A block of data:

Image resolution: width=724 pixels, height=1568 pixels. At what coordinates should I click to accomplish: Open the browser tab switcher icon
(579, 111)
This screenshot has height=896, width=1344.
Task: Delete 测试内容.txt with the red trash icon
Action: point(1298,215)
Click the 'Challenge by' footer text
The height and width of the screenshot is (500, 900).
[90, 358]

> _Aim of the exercise_
Please rewrite the data above, swapping "tab switcher" for "bookmarks menu" and leaving everything else unchanged.

> _Correct output_
Image resolution: width=724 pixels, height=1568 pixels. At what coordinates should I click to accomplish: Open the browser bookmarks menu icon
(579, 111)
This screenshot has height=896, width=1344.
Task: Delete 测试内容.txt with the red trash icon
Action: point(1298,215)
Click the 'Challenge by' footer text
The height and width of the screenshot is (500, 900).
[90, 358]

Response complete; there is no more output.